Italy’s anti-establishment 5-Star Movement pummeled a center-right coalition to govern Ostia, one of Rome’s largest neighborhoods, in a run-off vote that confirms the 5-Star’s strength months away from a national election.
Five-Star’s Giuliana Di Pillo took 60% of the vote, doubling her first-round result, against 40% for the center-right’s Monica Picca in a closely watched contest that comes just months before a national election, Reuters reported.
The result shows the legal troubles that have plagued the administration of Rome’s 5-Star mayor, Virginia Raggi, since her election in June of last year have not dampened the maverick party’s popularity in the capital.

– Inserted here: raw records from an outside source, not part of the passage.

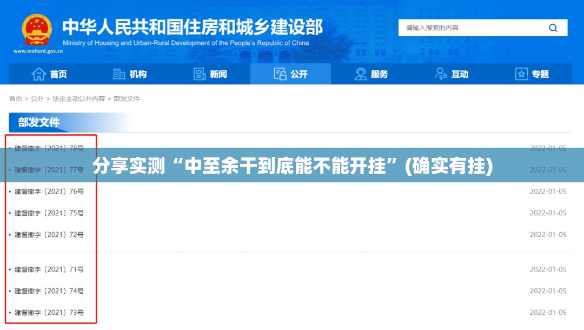The height and width of the screenshot is (330, 584).
Task: Click the national emblem logo
Action: pos(37,30)

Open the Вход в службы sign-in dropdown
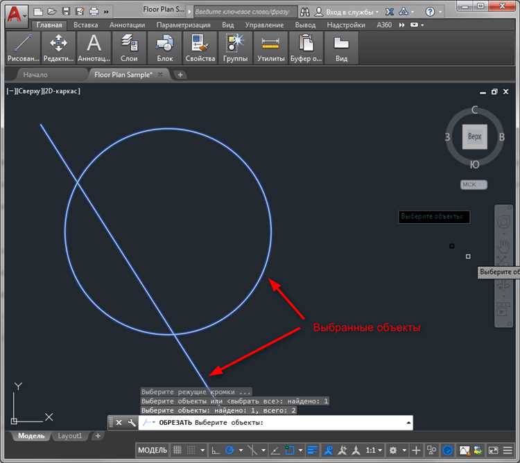347,12
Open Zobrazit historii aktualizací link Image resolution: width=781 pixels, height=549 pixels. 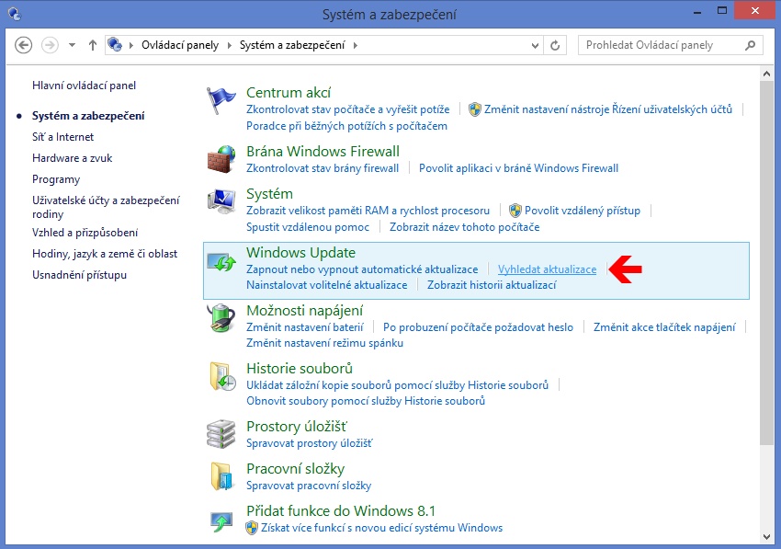pyautogui.click(x=492, y=285)
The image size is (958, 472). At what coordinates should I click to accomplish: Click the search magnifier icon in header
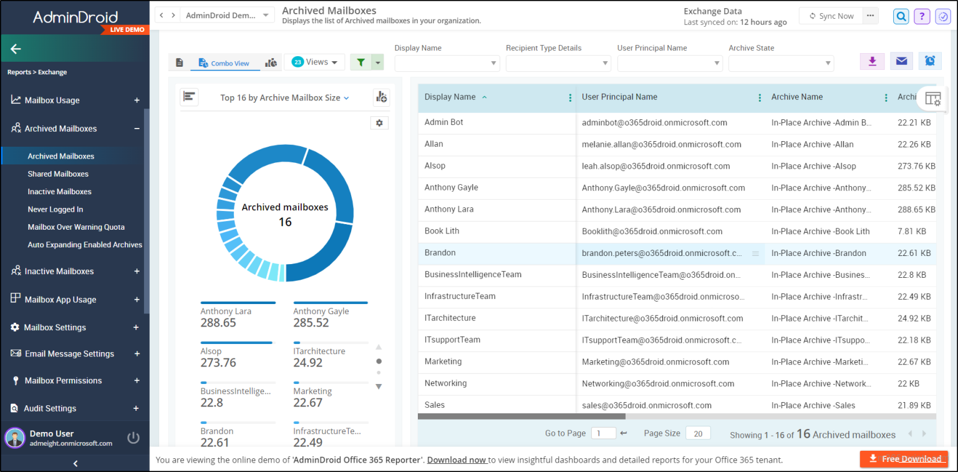(x=901, y=16)
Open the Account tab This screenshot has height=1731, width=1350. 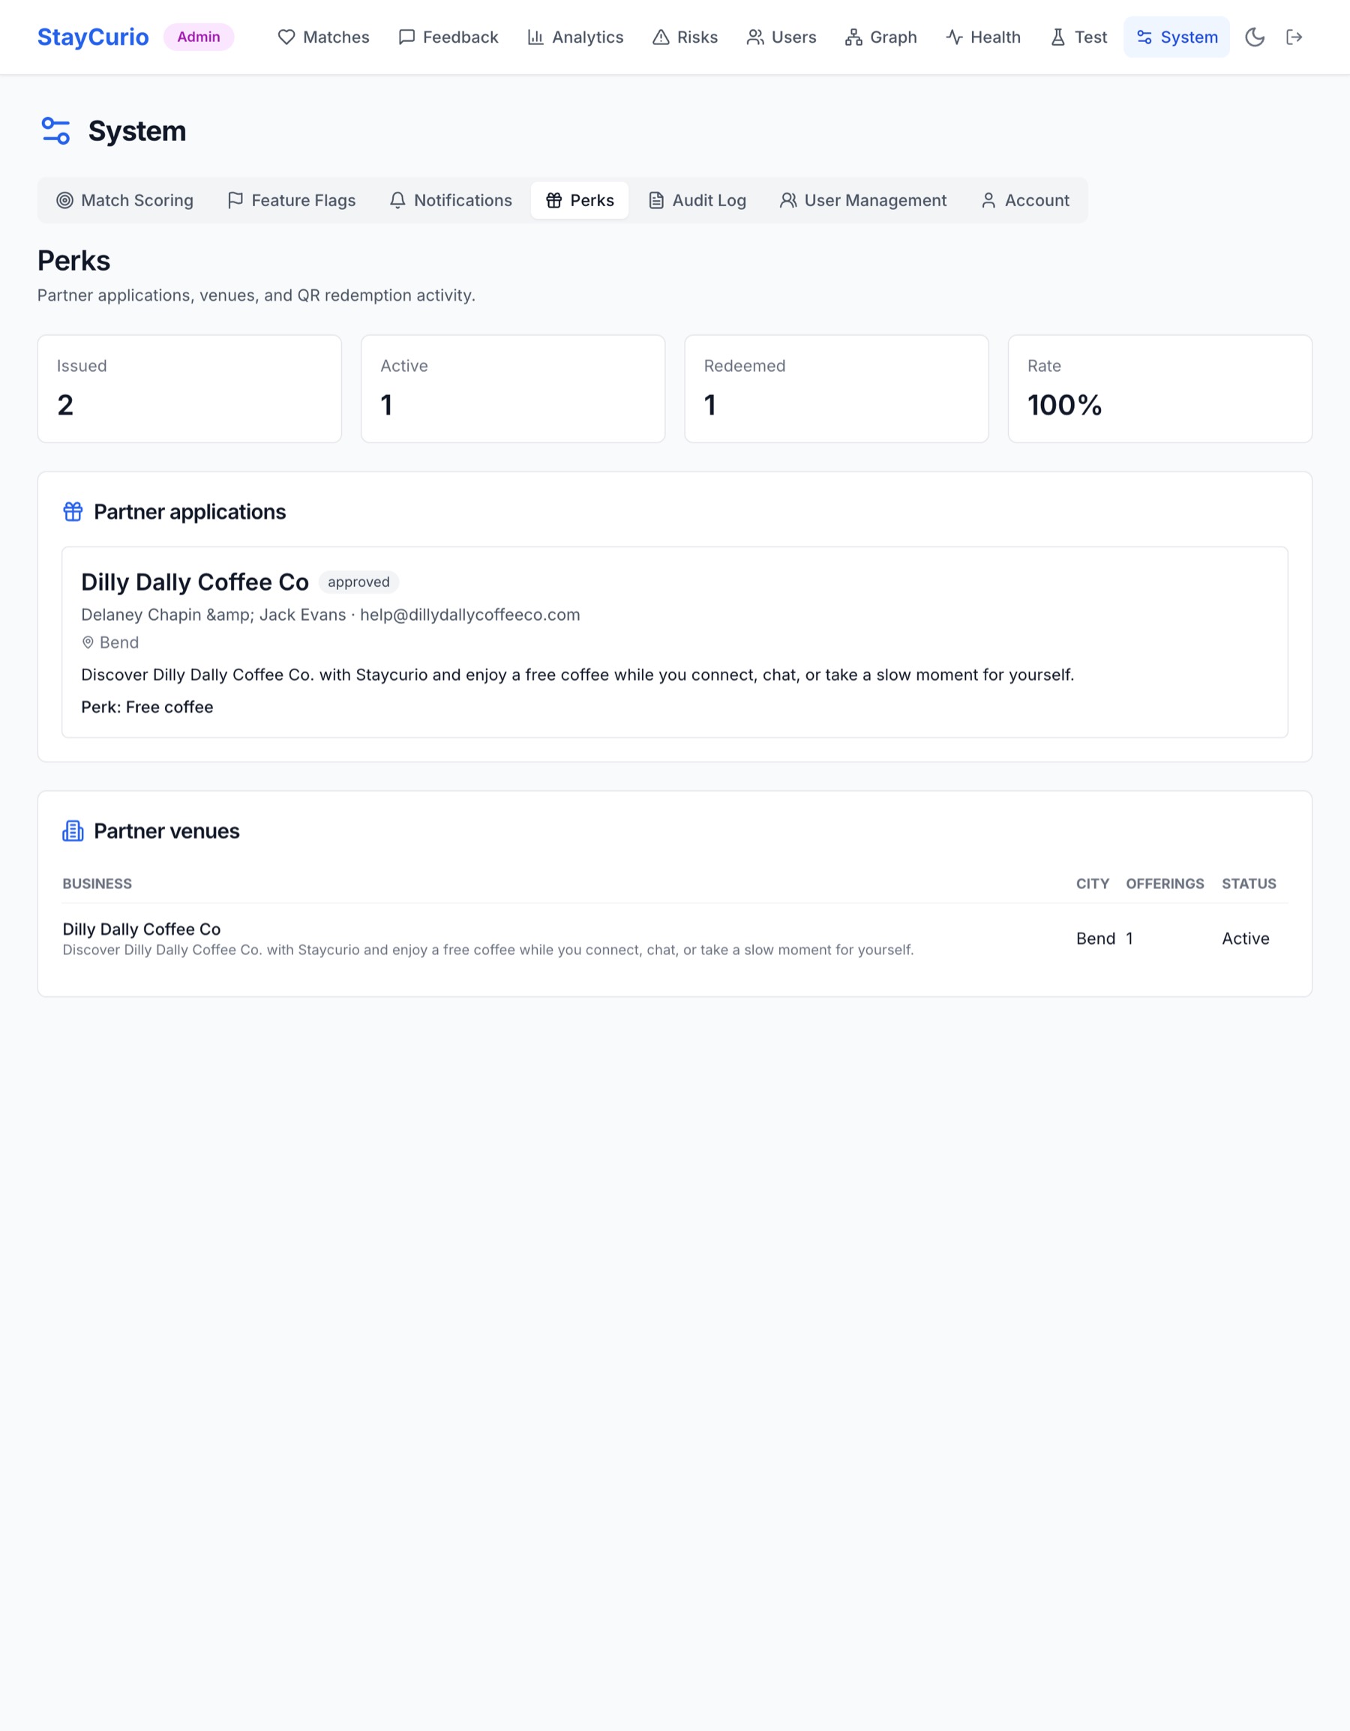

“There is a Raggi effect and it’s positive,” Luigi Di Maio, the 5-Star prime minister candidate, wrote on Twitter. “In Rome we continue to win even against a coalition of five center-right forces.”
The 5-Star is Italy’s most-popular party ahead of a national vote due between March and May, while the ruling Democratic Party (PD) is a distant second, a poll showed last week.
But a center-right alliance joining Silvio Berlusconi’s Forza Italia (Go Italy!), the anti-immigration Northern League and the far-right Brothers of Italy would pull in the most votes, though it would fall short of a parliamentary majority.